First you set an array
for i = 2 to 1000000
primetest[i] = true
Then you iterate
for j=2 to 1000 <--- 1000 is the square root of 10000000
if primetest[j] <--- if j is prime
---mark all multiples of j (except j itself) as "not a prime"
for k = j^2 to 1000000 step j
primetest[k] = false
You don't have to check j after 1000, because j*j will be more than a million.
And you start from j*j (you don't have to mark multiples of j less than j^2 because they are already marked as multiples of previously found, smaller primes)
So, in the end you have done the loop 1000 times and the if part only for those j's that are primes.
Second reason is that with the sieve, you only do multiplication, not division. If you do it cleverly, you only do addition, not even multiplication.
And division has larger complexity than addition. The usual way to do division has O(n^2) complexity, while addition has O(n).
Explained in this paper:
I think it's quite readable even without Haskell knowledge.
the first difference is that division is much more expensive than addition. Even if each number is 'marked' several times, it's trivial when compared with the huge number of divisions needed for the 'dumb' algorithm.
A "naive" Sieve of Eratosthenes will mark non-prime numbers multiple times.
But, if you have your numbers on a linked list and remove numbers taht are multiples (you will still need to walk the remainder of the list), the work left to do after finding a prime is always smaller than it was before finding the prime.
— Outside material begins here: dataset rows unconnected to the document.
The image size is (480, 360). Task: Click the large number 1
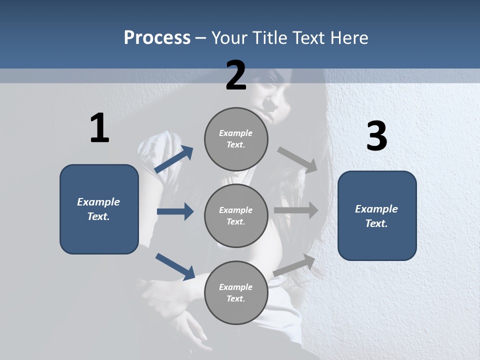coord(100,128)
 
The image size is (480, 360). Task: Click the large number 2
coord(236,76)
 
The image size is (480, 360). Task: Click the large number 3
coord(376,136)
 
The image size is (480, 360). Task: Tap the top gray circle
coord(236,139)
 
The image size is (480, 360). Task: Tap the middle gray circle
coord(236,216)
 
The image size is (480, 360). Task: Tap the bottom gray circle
coord(236,292)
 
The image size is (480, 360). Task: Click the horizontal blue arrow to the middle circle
coord(175,212)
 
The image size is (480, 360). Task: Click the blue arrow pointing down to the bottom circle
coord(175,266)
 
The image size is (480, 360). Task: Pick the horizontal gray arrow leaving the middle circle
coord(296,210)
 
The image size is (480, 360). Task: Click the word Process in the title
coord(157,38)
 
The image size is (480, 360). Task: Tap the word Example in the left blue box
coord(98,202)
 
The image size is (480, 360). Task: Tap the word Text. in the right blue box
coord(376,224)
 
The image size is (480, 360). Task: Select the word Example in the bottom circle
coord(236,287)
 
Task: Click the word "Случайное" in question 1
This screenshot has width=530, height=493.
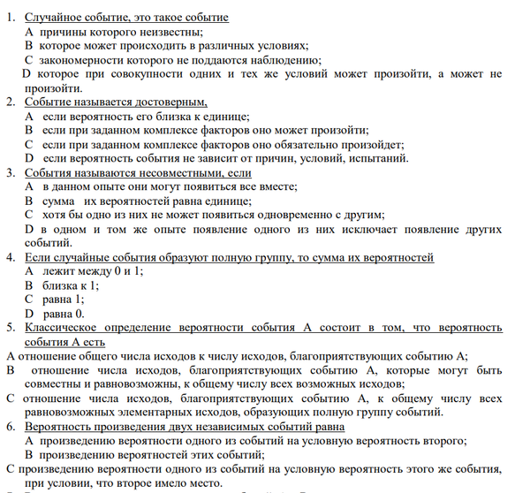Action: pyautogui.click(x=55, y=18)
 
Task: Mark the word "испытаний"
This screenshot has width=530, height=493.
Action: pyautogui.click(x=379, y=159)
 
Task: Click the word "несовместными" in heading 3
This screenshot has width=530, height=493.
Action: pyautogui.click(x=178, y=173)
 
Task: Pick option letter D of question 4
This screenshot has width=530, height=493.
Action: pyautogui.click(x=29, y=314)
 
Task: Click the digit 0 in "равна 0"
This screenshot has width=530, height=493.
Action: pyautogui.click(x=80, y=314)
the "dumb" algorithm does i/log(i) ~= N/log(N) work for each prime number
the real algorithm does N/i ~= 1 work for each prime number
Multiply by roughly N/log(N) prime numbers.
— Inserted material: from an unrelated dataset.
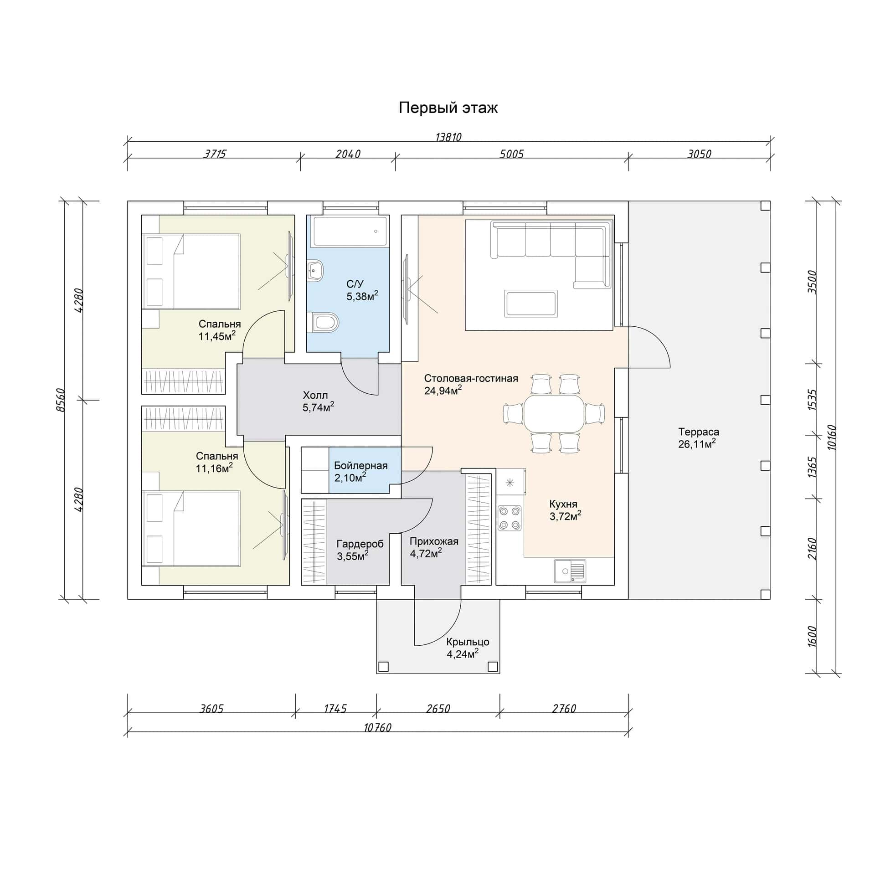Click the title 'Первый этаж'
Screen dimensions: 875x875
[448, 108]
It was a time when I was trying to find an efficient way of finding sum of primes less than x:
There I decided to use N by N square table and started checking if numbers with a unit digits in [1,3,7,9]
But Eratosthenes Method of prime made it a little easier: How
Let you want to know if N is prime or Not
You started finding factorization. So you will realize when N is factorized
when you divide N with the highest factor quotient will be less.
So, You take a number: int(sqrt(N)) = K(say) divides N you get somewhat same and close number to K
Now let's say you divide N with u<K, but if "U" is not prime and one of the prime factors of U is V(prime) then will obviously be less than U (V<U) and V will also divide N
why not divide and check if N is prime or not by DIVIDING 'N' WITH ONLY PRIMES LESS THAN K=int(sqrt(N))
Number of times for which loop Keeps executing = π(√n)
This is how the brilliant idea of Eratosthenes starts taking pictures and will start giving you intuition behind this all.
Btw using the Sieve of Eratosthenes one can find sum of primes less than a multiple of 10.
because for a given column you just check need to check their unit digits[1,3,7,9] and for how many times a particular unit digit is repeating.
Being new to Stack Overflow Community! Would like to know suggestions on the same if anything is wrong.